Work to do:
Please resume the excerpt on Mr Svanberg's minimum employment period by writing what comes after its final sentence. The lines placed after the excerpt are not part of it.

Excerpt to read:
|---|

383 Meaning of minimum employment period

The minimum employment period is:

(a) if the employer is not a small business employer—6 months ending at the earlier of the following times:

(i) the time when the person is given notice of the dismissal;

(ii) immediately before the dismissal; or

(b) if the employer is a small business employer—one year ending at that time.

  1. A longer minimum employment period, 12 months rather than 6 months, applies to employees of small business employers. In Mr Svanberg’s case, the Respondent is not a small business employer and therefore the 6-month minimum employment period applies.

Timing of renegotiation

  1. I do not accept Mr Svanberg’s evidence that a conversation occurred on 14 June 2024 with Mr Papotto where it was agreed he would continue in employment on a higher salary of $120,000. Throughout the proceedings Mr Svanberg was uncertain about this, initially putting to Mr Papotto that the conversation occurred on 10 June 2024, then while giving evidence himself saying it was on the evening of 13 June 2024, then changing his evidence to say it was on 14 June 2024, the last day of employment before the resignation took effect. Mr Papotto was consistent in his evidence that this conversation was no earlier than 18 June 2024, although at one point indicated it could have been 19 June 2024.

  1. It is also reasonable to surmise from the evidence, including Mr Galea’s evidence that the Respondent had wanted to retain Mr Svanberg as an employee. Mr Galea gave evidence that he exchanged text messages with Mr Svanberg on 13 June 2024 about whether he had approached Mr Papotto about the subject, and that Mr Svanberg was hoping to extract an offer of a higher salary from the Respondent before his resignation came into effect. This did not occur.

  1. It was only after the person that the Respondent had intended to commence in the Applicant’s role on 17 June 2024, advised that they could not proceed to take up the employment offer from the Respondent, that the conversation between Mr Papotto and Mr Svanberg occurred the following day on 18 June 2024 and the higher rate of salary was offered and accepted. Mr Papotto was consistent on that point.

|---|

Recorded information:

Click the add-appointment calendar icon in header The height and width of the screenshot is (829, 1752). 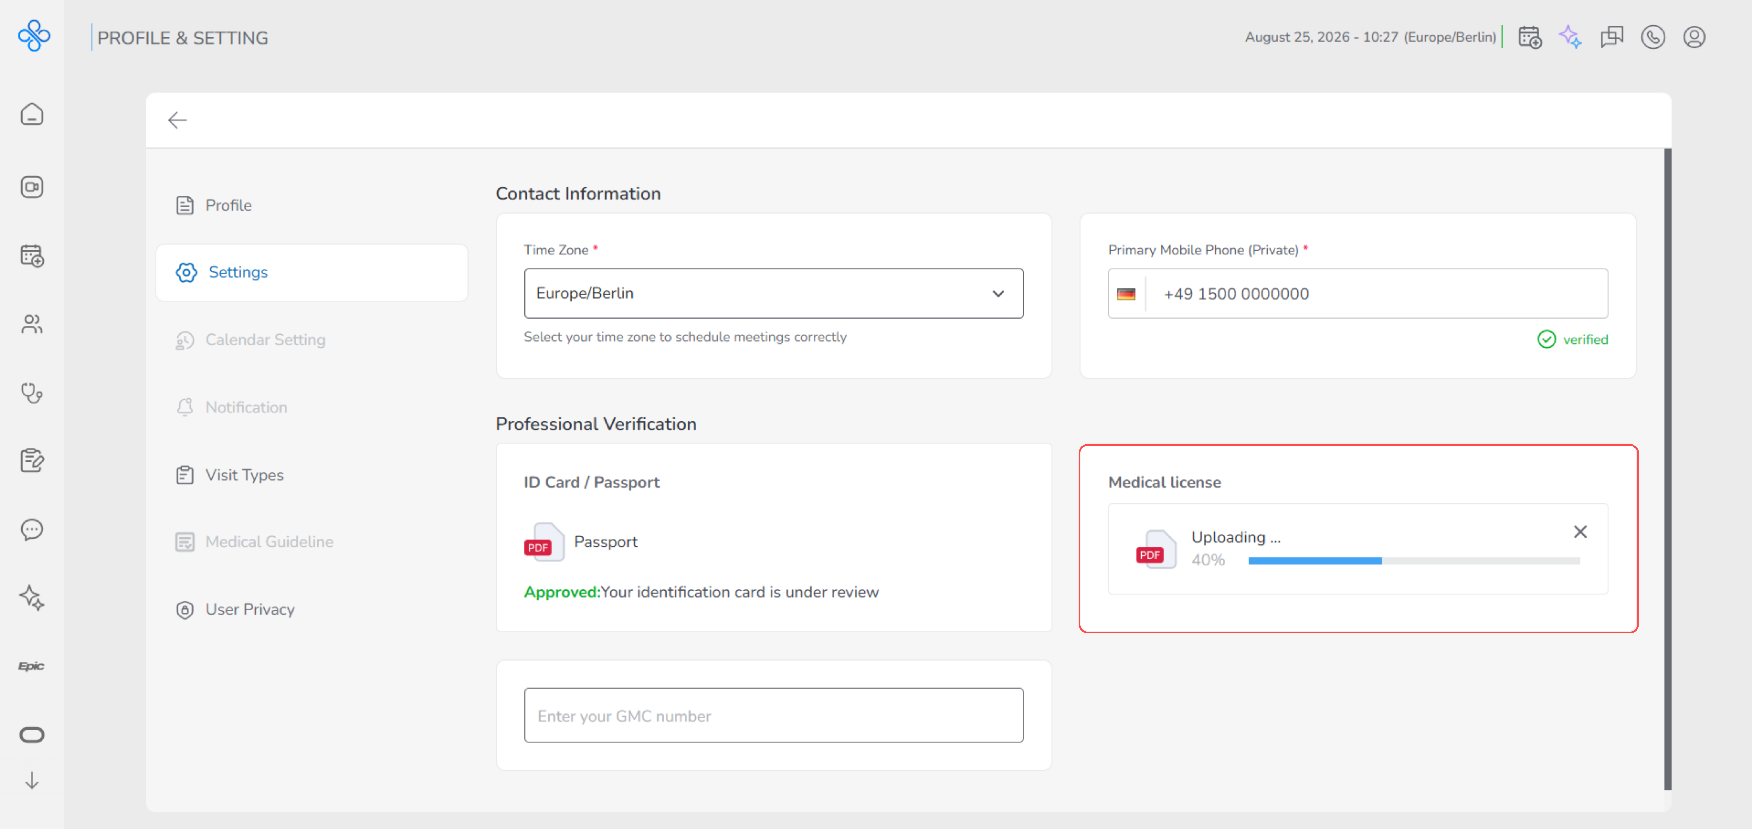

|---|

Answer to the exercise:
  1. The evidence of Ms Dobbie, that Mr Papotto raised the re-employment with her for the first time on 18 June 2024, tends to support Mr Papotto’s version. Ms Dobbie gave evidence that Mr Papotto told her he had a conversation with Mr Svanberg, and that she was to re-employ Mr Svanberg from 21 June 2024.

  1. It is also consistent with the conduct of Mr Svanberg in again tendering a resignation in September 2024 just prior to the expiry of the June contract, and then renegotiating a higher salary of $140,000 before the second resignation came into effect.

  1. The evidence of Mr Galea also tends to support Mr Papotto’s version, including the phone conversation on 19 June 2024 and text message sent to Mr Svanberg. I found each of Mr Papotto, Mr Galea and Ms Dobbie to be credible witnesses, and it was my impression they provided evidence and answered questions honestly. I am inclined to prefer their evidence where it conflicts with Mr Svanberg, as there was some inconsistency in his recollections, particularly in relation to the time of the conversation where he and Mr Papotto reached an agreement about his employment with the Respondent, and his new salary package.

  1. If, as Mr Svanberg claims, a conversation occurred on 14 June 2024, where an agreement was reached between himself and Mr Papotto that he would remain an employee and his salary would be increased, this also sits uneasily with the text message that Mr Svanberg sent to Mr Papotto on the evening of 16 June 2024.

  1. It seems most unlikely that had Mr Papotto reached an agreement with Mr Svanberg for him to remain an employee of the Respondent on an increased salary on 14 June 2024, as Mr Svanberg claimed, that Mr Galea and Ms Dobbie would not have been told by Mr Papotto until on or after 18 June 2024, and it appears reasonably clear from the evidence this is what occurred.

  1. What flows from the conclusions above is that Mr Svanberg’s resignation took effect on 14 June 2024, and he had a conversation with Mr Papotto on 18 June 2024 where it was agreed he would recommence employment on Friday 21 June 2024 at the higher rate of $120,000 for a further three months.

Other employment

  1. It is also reasonable to draw the inference from the evidence that Mr Svanberg’s decision to resign was motivated by a desire to earn a higher income. I am inclined to the view on the evidence that Mr Svanberg did not commence employment with another employer on 17 June 2024. He directly rejected that proposition when it was put to him and there is insufficient evidence to lead me to conclude on balance that his answer is not truthful. I am inclined to the view however that he did say to Mr Galea that he was commencing new employment with another employer on a higher salary.

Tax treatment of leave entitlements

  1. Mr Papotto said Mr Svanberg’s entitlements were not paid out and he said he thought a conversation occurred between Mr Svanberg and Ms Dobbie around tax, so Mr Svanberg didn’t have to pay tax on all his entitlements, and so he could carry his entitlements through. Mr Papotto said this was at Mr Svanberg’s initiative. Mr Svanberg denied this.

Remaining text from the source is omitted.